Cement Creek, Snodgrass and Kebler keep seeing big jumps
[ by Mark Reaman ]
Last winter, more people than ever took advantage of using backcountry trailheads in the North Valley. More than 358 people a day on average hit the trails, a huge jump from 2019-20 when the average daily use was 236 people and the next highest year of 2017-18 when 313 people hit the winter trailheads. The trailheads have been monitored the last four years by Western Colorado University graduate students.
“The drainages around Crested Butte are used a lot,” said Alex Stach, who led last year’s monitoring project. “There was quite a huge increase last season at the trailheads. The majority of the people are locals but there are some, such as people
on snowmobile tours, that are visitors.”
Last year’s data showed that 44,293 recreational visits took place on winter trails in the Upper Gunnison Valley. Kebler Pass was the busiest trailhead with a count of close to 12,000 recreational users. Brush Creek Trail was the least busy area with a count of just 1,542 people.
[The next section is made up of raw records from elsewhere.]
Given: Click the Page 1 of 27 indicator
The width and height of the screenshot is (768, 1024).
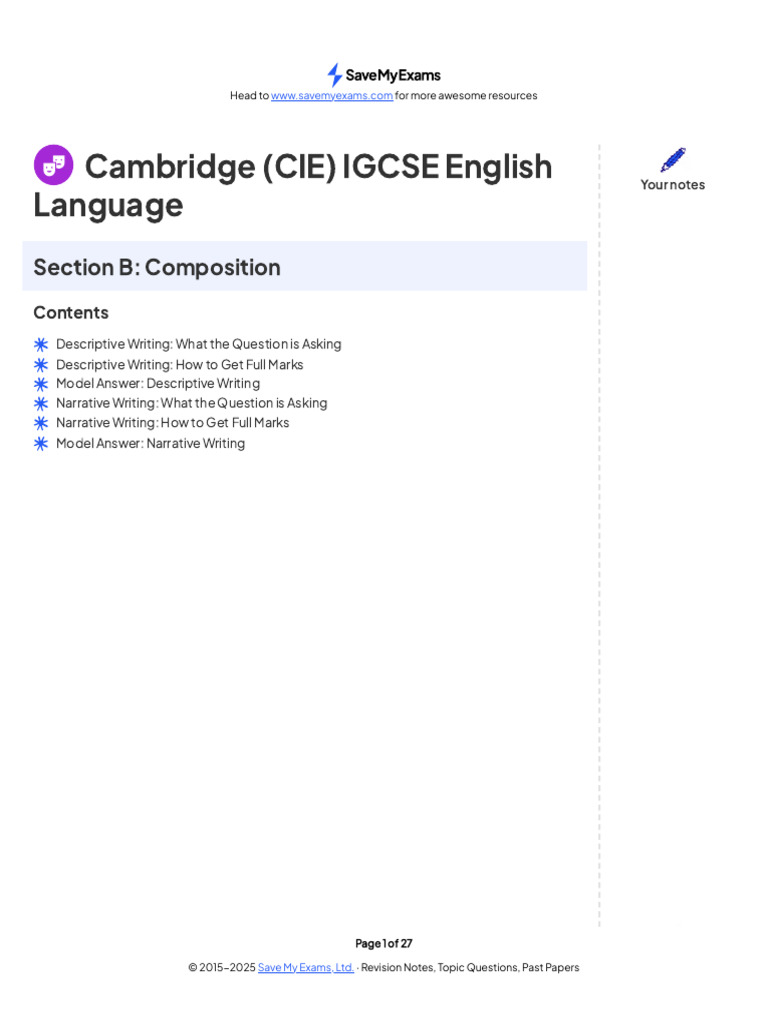Looking at the screenshot, I should (x=384, y=943).
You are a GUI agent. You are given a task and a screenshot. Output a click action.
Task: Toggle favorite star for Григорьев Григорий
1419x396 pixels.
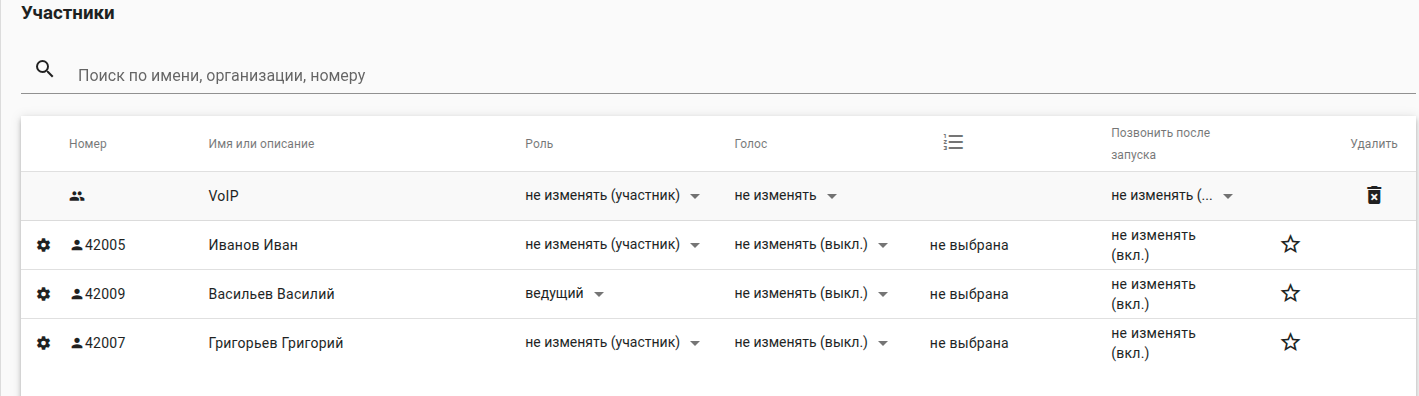pos(1290,342)
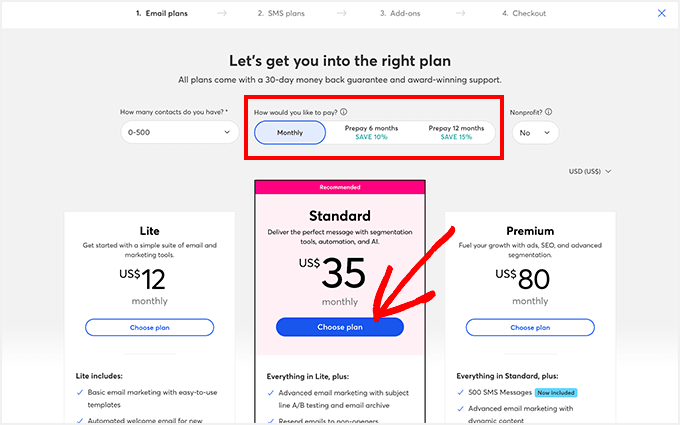Open the contacts count dropdown
Screen dimensions: 680x425
(176, 132)
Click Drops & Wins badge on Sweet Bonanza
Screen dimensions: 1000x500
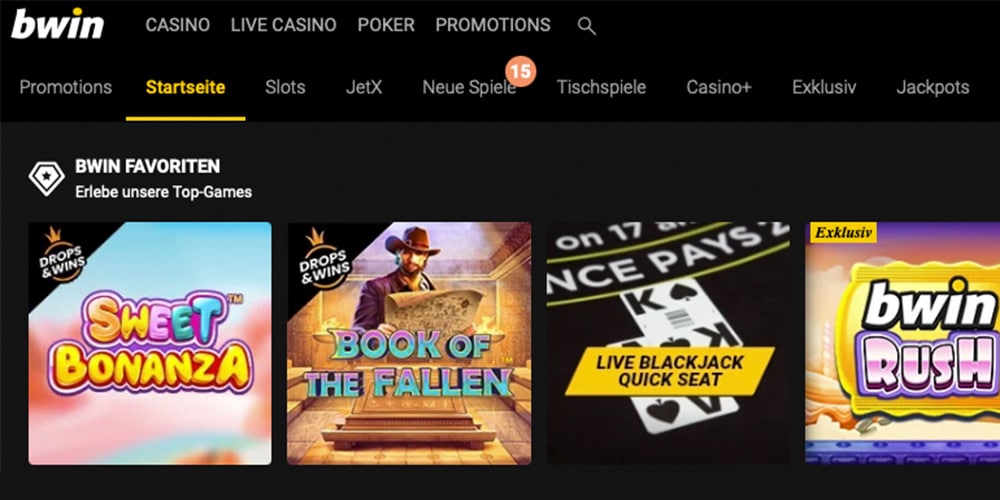click(x=61, y=254)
The Upper Gunnison Valley winter use study was first undertaken in 2017-18. The goal was to gather “quantitative data regarding backcountry travel and use” to help the U.S. Forest Service make decisions in its winter travel management planning that is now more than 20 years old. The study is partially funded by the local Silent Tracks group, the town of Crested Butte and the Crested Butte Land Trust.
The baseline dataset concerning the recreational use of winter trailheads in the upper valley can shed light on what people are already doing in the winter and where. Western’s Center for Public Lands is in charge of conducting the winter data collection initiative and Stach is the lead researcher from both last season and the one coming up.
The initial study installed trail cameras at eight trailhead locations in the North Valley and recorded use between December and April. Last year the season went from December 3 to April 15 and data was collected at eight separate trails: Kebler Pass, Cement Creek, Slate River, Washington Gulch, Snodgrass, Gothic Road and both the Brush Creek Trail and Brush Creek Road.
“Most trailheads have fluctuated in their averages, but a few like Cement Creek and Snodgrass have shown a yearly increase in daily users so are getting busier and busier,” explained Stach. “Snodgrass saw more than 80 users per day last winter (10,100 for the season including 375 fat bikers).
“Kebler Pass trailhead saw over 100 users per day with an average of 102 people per day,” Stach continued. “Around 90 percent of the observed use at Kebler Pass falls into the “motorized” category of our study. And a large number of those motorized users are guided snowmobile trips.
Meanwhile the Slate River and Washington Gulch trailheads recorded less people each year in the “motorized” category, but around the same number of people in the “hybrid” users each year. Stach said hybrid users are people using a motorized form of transportation to access non-motorized access. In other words, they are backcountry skiers/riders using snowmobiles to get out to the goods. “To me this seems like less and less people “just snowmobiling” at these trailheads, and instead most people there are using sleds at these trailheads to backcountry ski and ride.”
Parking at the Slate River trailhead was also monitored and as you might expect, it was at times a cluster. More than 1,000 vehicles were observed over the study’s duration with more than a dozen vehicles clogging the road and parking lot at times. The busiest time of day was 11 a.m.
Stach’s final report concludes that one reason for the increase in winter trail use is the COVID-19 pandemic. “One must consider the increased interest in outdoor recreation following the COVID-19 pandemic and the growing popularity of Crested Butte Mountain Resort as potential factors,” it states.
Surveys were also collected and those indicated that people using the trailheads were primarily local, frequent and experienced backcountry users. With 93 percent of those surveyed said they lived in the county and 60 percent said they had completed at least a level 1 Avalanche Safety Course.
Surveys indicate people take their personal vehicles for convenience and are neutral or in favor of the current winter travel management plans, although most indicated there was room for improvement.
Maureen Hall of Silent Tracks said that, “Silent Tracks is pleased to continue funding Western Colorado University Master of Environmental Management Winter Visitor Use Data Collection. This is an ongoing project and an invaluable un-biased data collection and analysis of the areas around Crested Butte. This data will be instrumental when the GMUG starts the Winter Travel Management process.”